TASK TO CARRY OUT:
Please recast the entries as a numbered list, starting at the line containing "The width and" and ending at the line containing "pos(214,339)", with both of those lines included. Skip blank lines and leave the pictures out.

DATA SHOWN:
----
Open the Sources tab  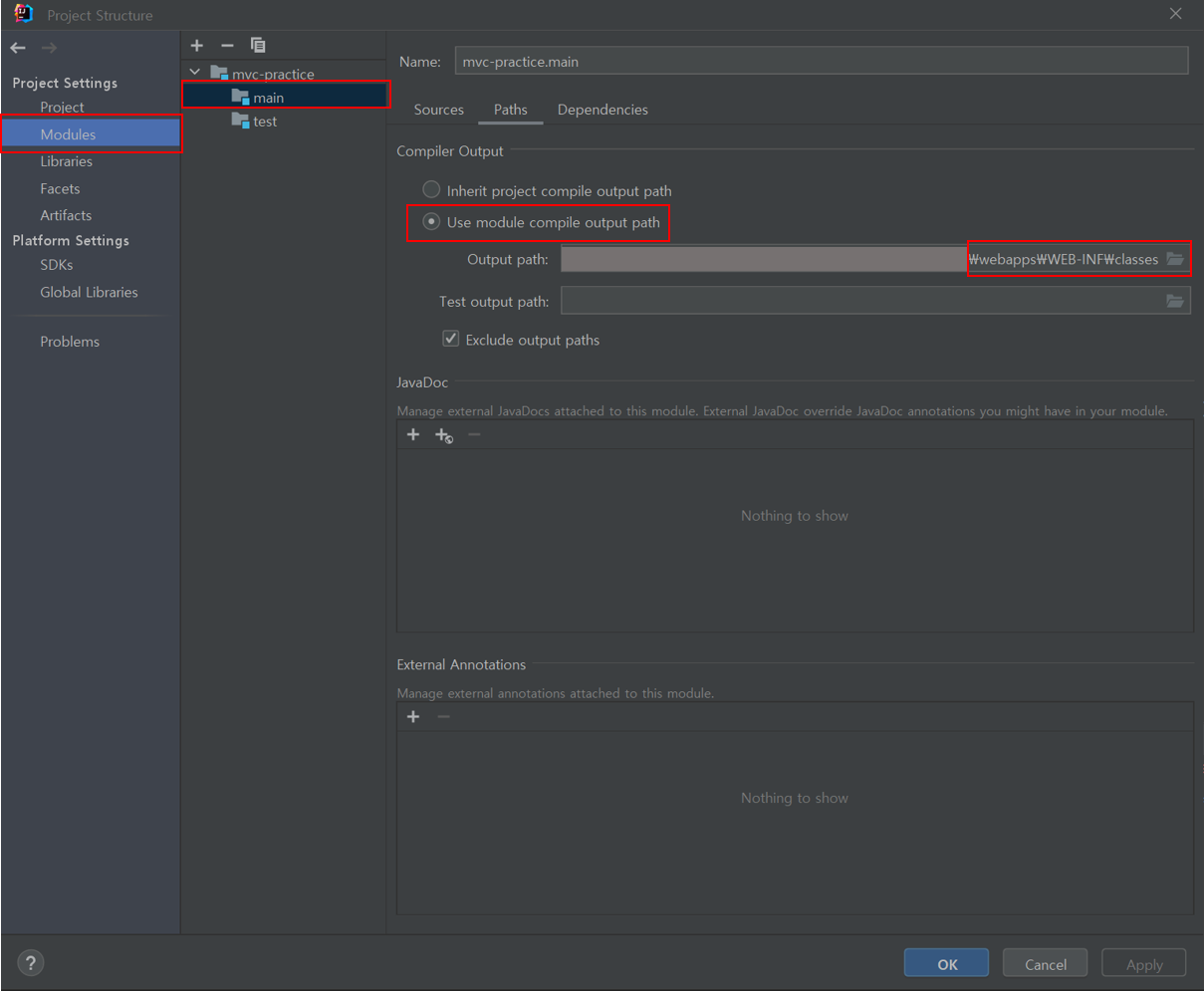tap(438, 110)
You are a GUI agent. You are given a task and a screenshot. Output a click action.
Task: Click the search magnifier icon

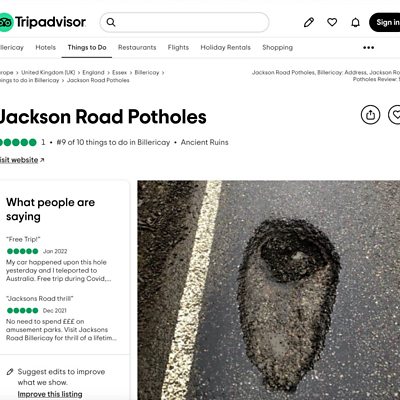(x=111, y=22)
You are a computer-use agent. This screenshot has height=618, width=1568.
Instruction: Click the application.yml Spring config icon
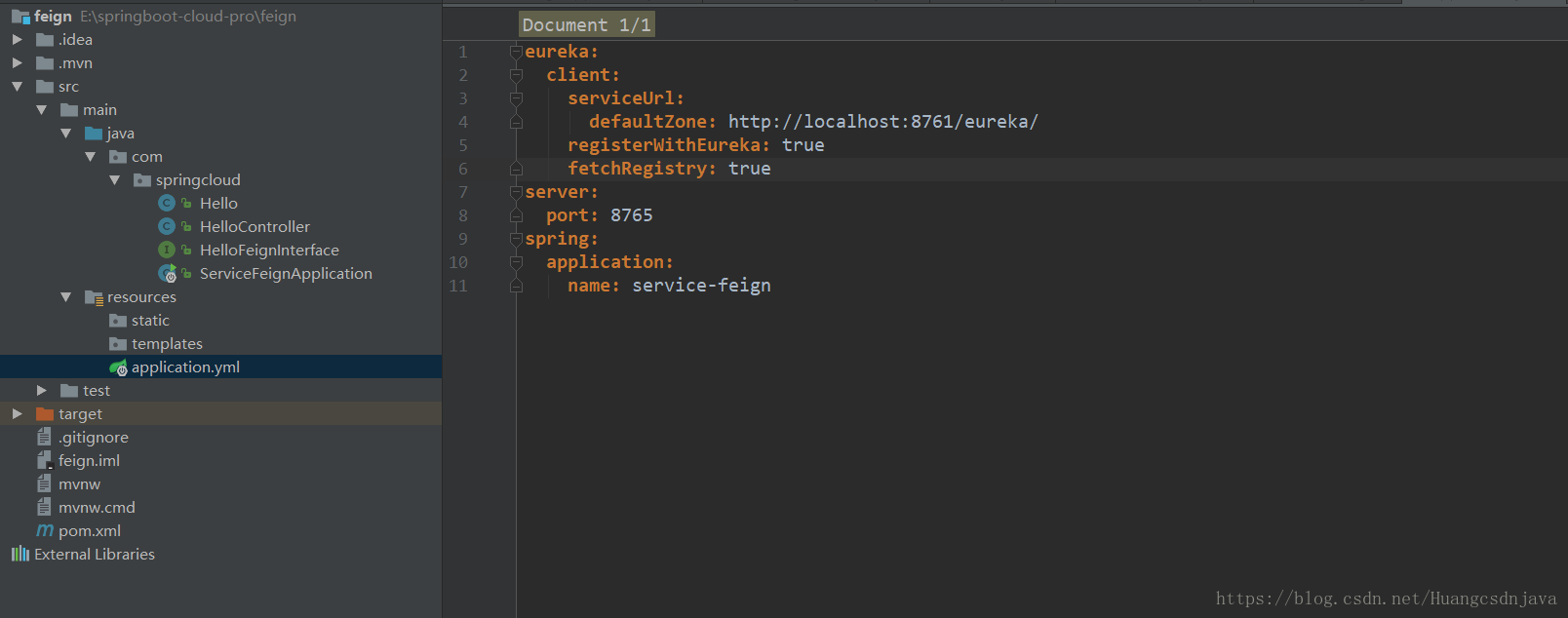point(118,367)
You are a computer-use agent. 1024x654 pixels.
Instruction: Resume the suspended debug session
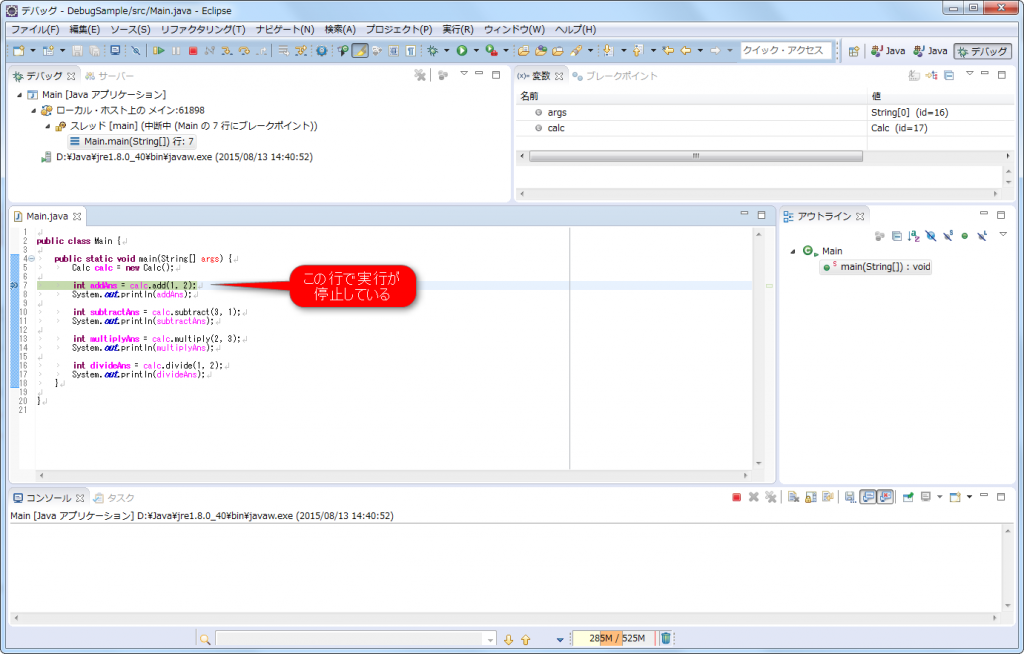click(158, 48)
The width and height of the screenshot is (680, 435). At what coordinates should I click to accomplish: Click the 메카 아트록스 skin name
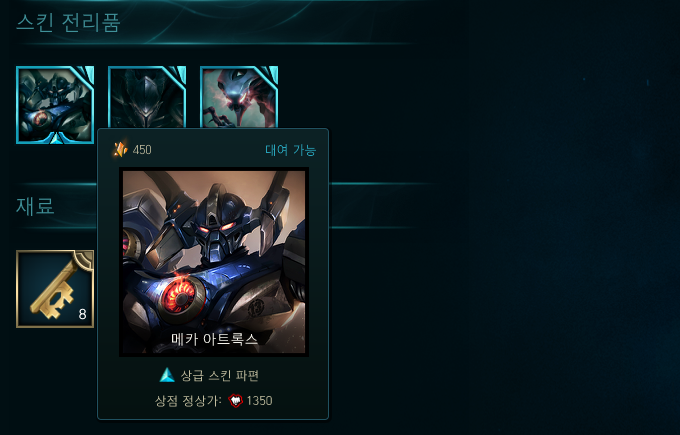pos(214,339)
----
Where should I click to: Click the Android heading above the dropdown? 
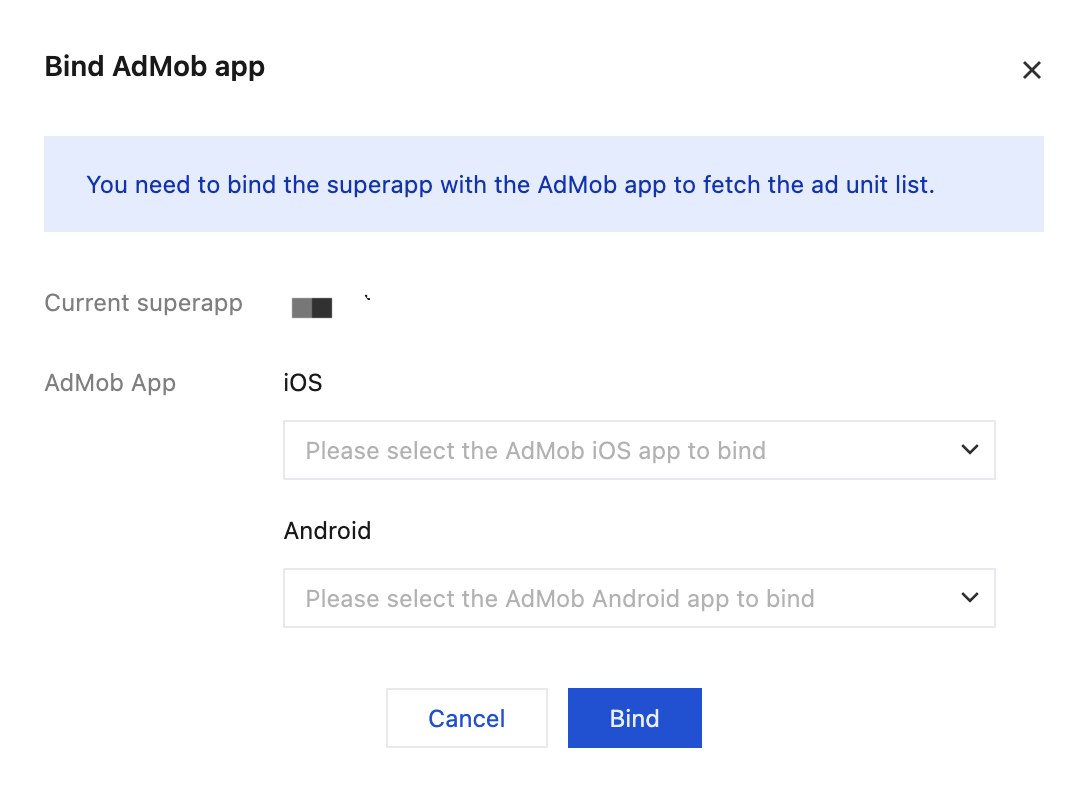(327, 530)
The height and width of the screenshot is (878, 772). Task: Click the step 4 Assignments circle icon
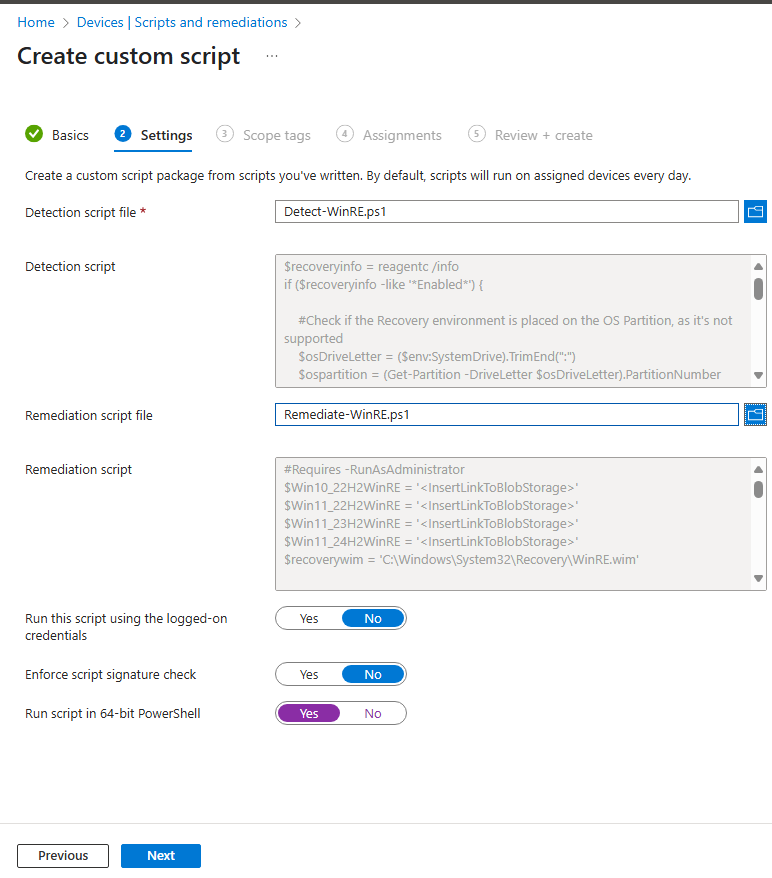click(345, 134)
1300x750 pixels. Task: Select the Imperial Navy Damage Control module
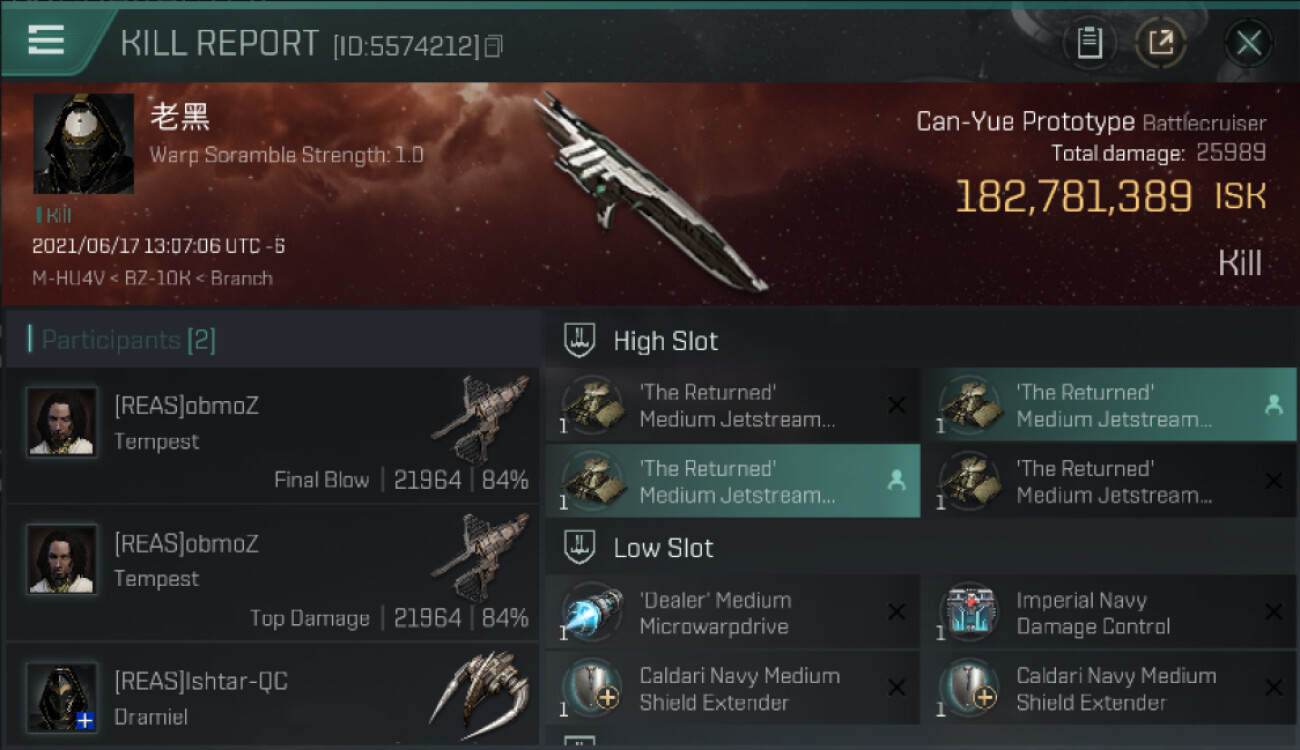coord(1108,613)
----
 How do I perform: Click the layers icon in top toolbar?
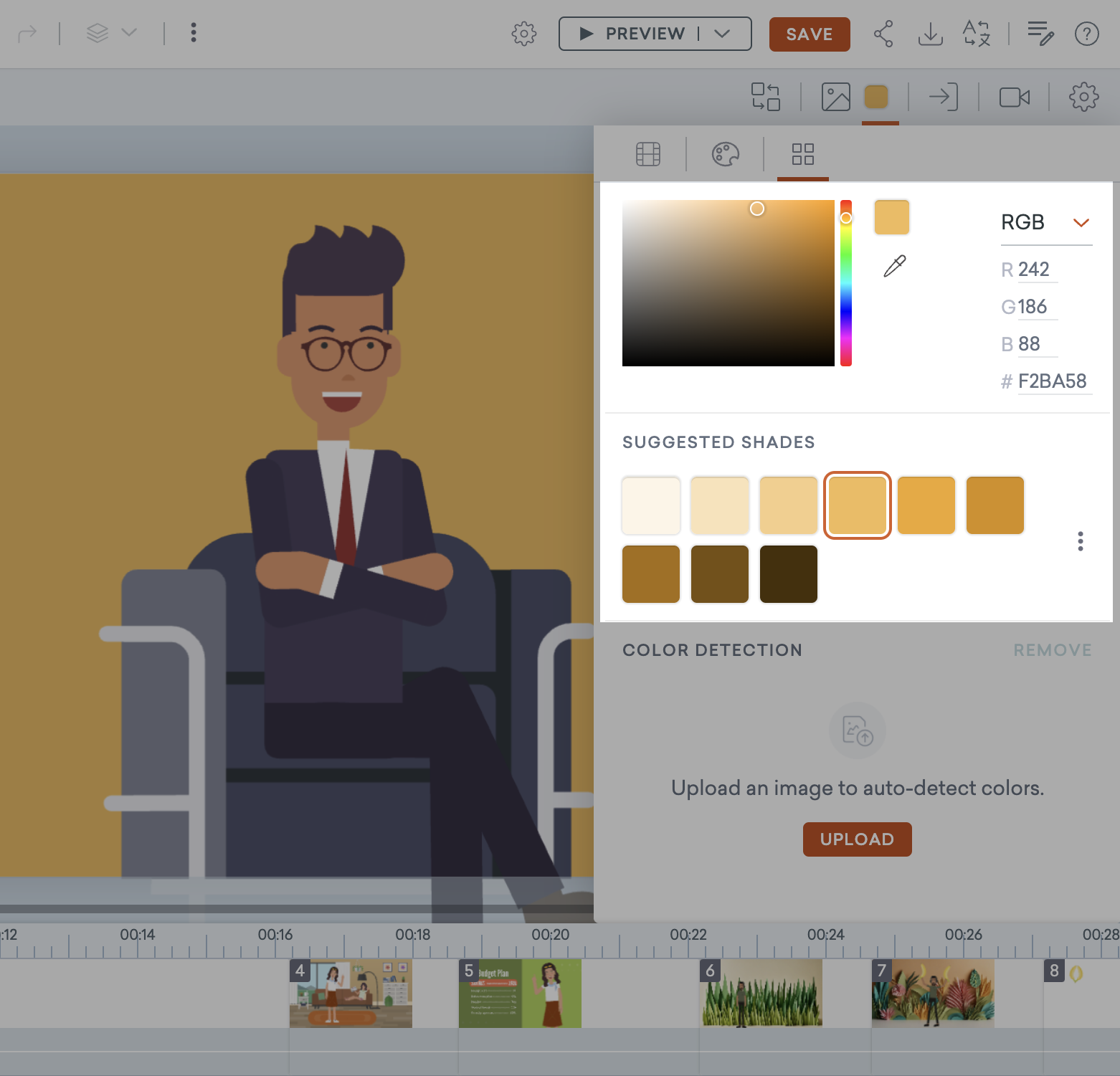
----
REPLY:
1. The width and height of the screenshot is (680, 435). At what coordinates should I click to accomplish: Click the 메카 아트록스 skin name
2. pos(214,339)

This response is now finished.